Published Feb 14, 2021

Many web users nowadays looks back on the days of Web 1.0 and cringe at the likes of Geocities and Angelfire. But there is something in those old platforms and the websites that they contained that seems to be absent from the modern web. But what exactly is it?

First, we need to compare the objectives and traits of websites then vs now.

(Shoutout to sadgrl for the inspiration for the table!)

As you can see, the old web focused more on individuals and individuality, whereas the new web is less individual and much more commercial. While I'm in no way discounting the value of sites like Twitter and Tumblr (especially the latter as it allows at least some amount of customisation in terms of user pages), the Web 1.0 style allows much more space for someone to make their online presence exactly how they want it.

However, on the modern web, nearly every page looks the same.
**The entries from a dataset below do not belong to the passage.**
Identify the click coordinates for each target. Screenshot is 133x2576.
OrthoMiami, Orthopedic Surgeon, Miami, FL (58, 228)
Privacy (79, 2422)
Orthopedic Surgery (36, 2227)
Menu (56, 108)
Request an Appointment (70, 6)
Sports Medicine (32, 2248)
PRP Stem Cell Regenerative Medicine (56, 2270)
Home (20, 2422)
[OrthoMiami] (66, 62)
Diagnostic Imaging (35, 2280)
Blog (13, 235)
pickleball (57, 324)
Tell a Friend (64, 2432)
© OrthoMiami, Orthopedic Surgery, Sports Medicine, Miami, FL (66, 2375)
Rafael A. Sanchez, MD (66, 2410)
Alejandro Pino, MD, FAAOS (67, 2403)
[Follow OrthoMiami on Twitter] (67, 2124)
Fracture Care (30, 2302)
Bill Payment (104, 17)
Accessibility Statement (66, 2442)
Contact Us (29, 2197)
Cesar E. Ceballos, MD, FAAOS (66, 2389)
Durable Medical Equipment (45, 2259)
Case in point: almost every site made with Wix/Weebly/Squarespace or any other "free website builder" service. Everything seems to be about flashy buttons, paralax backgrounds, and solid-colour backgrounds with sans serif fonts, with flashy hamburger menus and fancy (pointless) CSS animations for everything.

Additionally, most social media platforms are completely discouraging customisations. Take for example MySpace 1.0 and the older version of YouTube from 2005-2011. These had a general layout, but both (especially MySpace) let users customise their profile page so it looked how they wanted. However, on modern YouTube, as well as Facebook and Twitter, users can only change their page description, as well as an avatar and header image, which pales in comparison to the customisation of the web of old.

I could rant for ages about the new Web's limitations, but for now that'll have to wait. I may update this article with that at a later time, however!

In conclusion, Web 2.0 and 3.0 are entirely too uniform, and limit users' control over their web presence much more than is at all reasonable, and it is quite frankly sad to see how much we've lost.